1990年代中頃、約10年ぶりで日本での生活を始めた頃のことです。大阪梅田の阪神百貨店のデパ地下で、かの有名なイカ焼き屋のスタンドを目指して店内を彷徨っていました。未知なる関西で、しかもロンドン帰りとは言え、当方は浪速ではお登りさんですから、その異質な混雑さに戸惑いつつ、眼下30㎝の黒い頭の人だかり、いわゆる大阪のご婦人たちが、ワレもワレもと無秩序に動き回る様子に「アジアやな~」と、本人自身がアジア人であることを顧みず、久々の日本でまだ状況が受け容れられない自分自身に戸惑いを覚えていました。
それでも、イギリス帰りは意図せずに紳士的な態度を取ってしまいます。惣菜売り場からイカ焼き売店のある立ち食いコーナーへと移動する際に「ガラスドアを押し開け、後続者のためにドアを開けたまま抑えてあげている」と、後続のご婦人たちはそのドアを支えるどころか、手を触れることもなくすり抜けて、押し寄せるようにどんどん入って来るではありませんか。礼の一言はおろか、ドアを支える当方を一瞥することすらありません。しかし、そのまま手を放したら、ご婦人たちの顔や身体にドアが当たり、大参事が展開されてしまいそうです。「↑」内のイギリス紳士的動作を中止するために仕方なく、注意喚起の声を上げました。
「オバちゃんたち、待ってぇや。俺はドアマンちゃうで!」関西人を相手に、生まれて初めてニセ関西弁を使った瞬間にもなりました。同時に「お兄ちゃん、頭おかしいんとちゃうか?」と、何人かに笑われて、そのメンタリティの違いに圧倒され「ああ、やはりここはアジアや。大阪や」と大阪文化の洗礼を受けた心持ちになりました。

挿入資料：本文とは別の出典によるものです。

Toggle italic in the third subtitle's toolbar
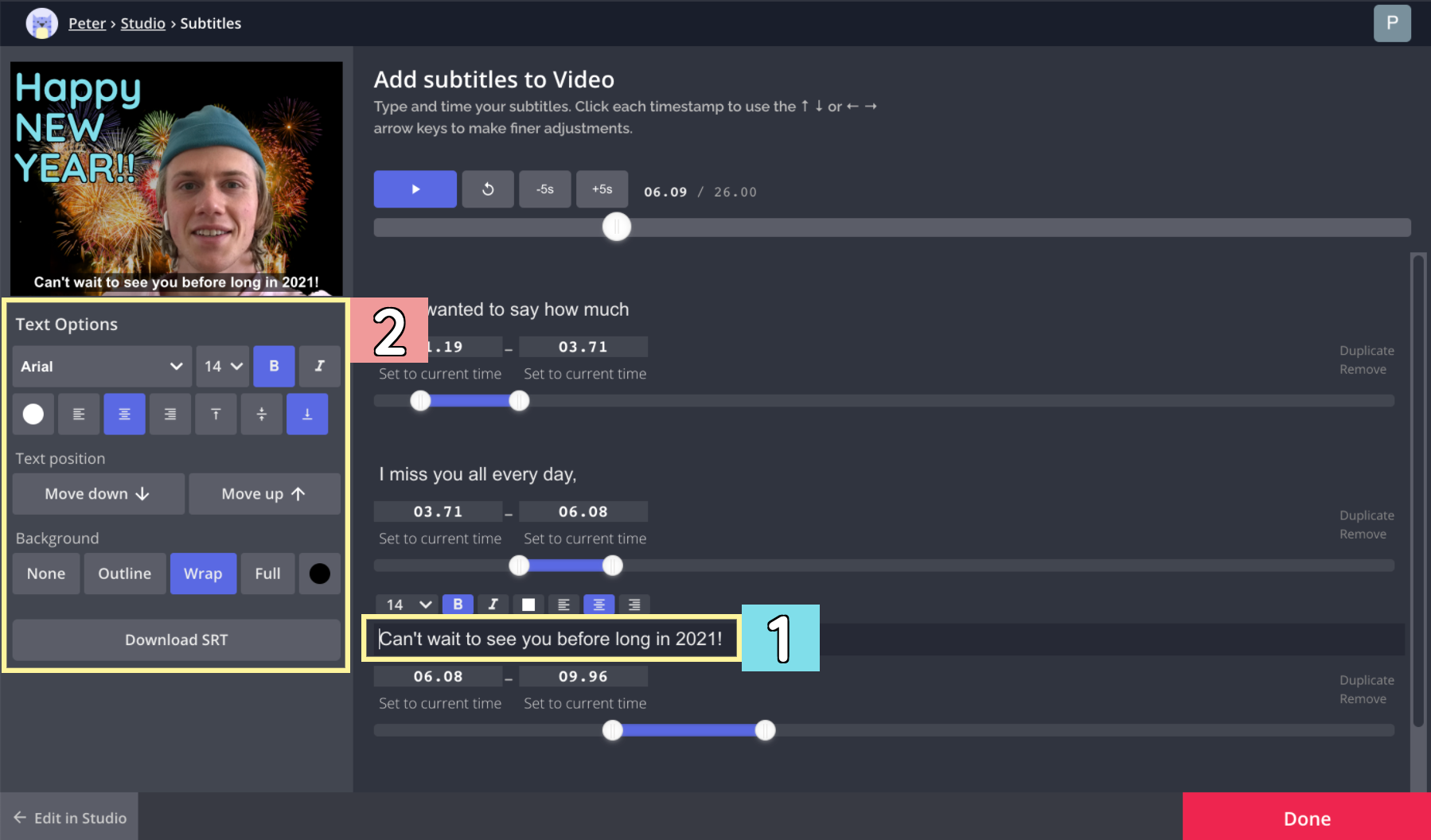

その後も、習慣化していたイギリス仕込みの紳士の所作が出るたびに、関西deドアマンになってしまう状況が暫く続いたのですが、在阪のイギリス系団体の日本人職員に言われました。「木下さんがイギリス紳士みたいなことすると、なんかニセモノっぽいな」彼女らはイギリスでの留学や就業経験もあるので、イギリス文化をよく知る関西人です。当方が日本人の顔をしているばかりに、ニセモノ呼ばわり。やはり、郷に入っては郷に従うべきでしょうか。関西の常識とイギリスの常識とでは、それぞれが異なります。文化や常識の異なる土地にいくつも住むことでcommon senseはplenty(たくさん)になるのですね。こうして I have a lot of common sense.(たくさんの常識を持っています)と言える下地が積み重なっていくわけです。笑 参照記事(英国人のコモンセンス 2015年2月)
在阪中には日系企業の伝統的な就職試験も受けました。面接では起立のお辞儀と自己紹介をしてから、ねっとりとした握手をしたところまでは日式な慣習を踏襲できたのですが、その直後、当方はどっかと脚を組んでソファに座ってしまいました。しかし、面接のご担当たちは名刺を手にして、ぽか~んと突っ立っておられます。「ああ、これは失礼。つい、イギリスでの習慣が出てしまいました」と、当方から平謝りです。この就職試験には合格しましたが、同社では「(イギリス)カブレ」の異名を拝領頂しました。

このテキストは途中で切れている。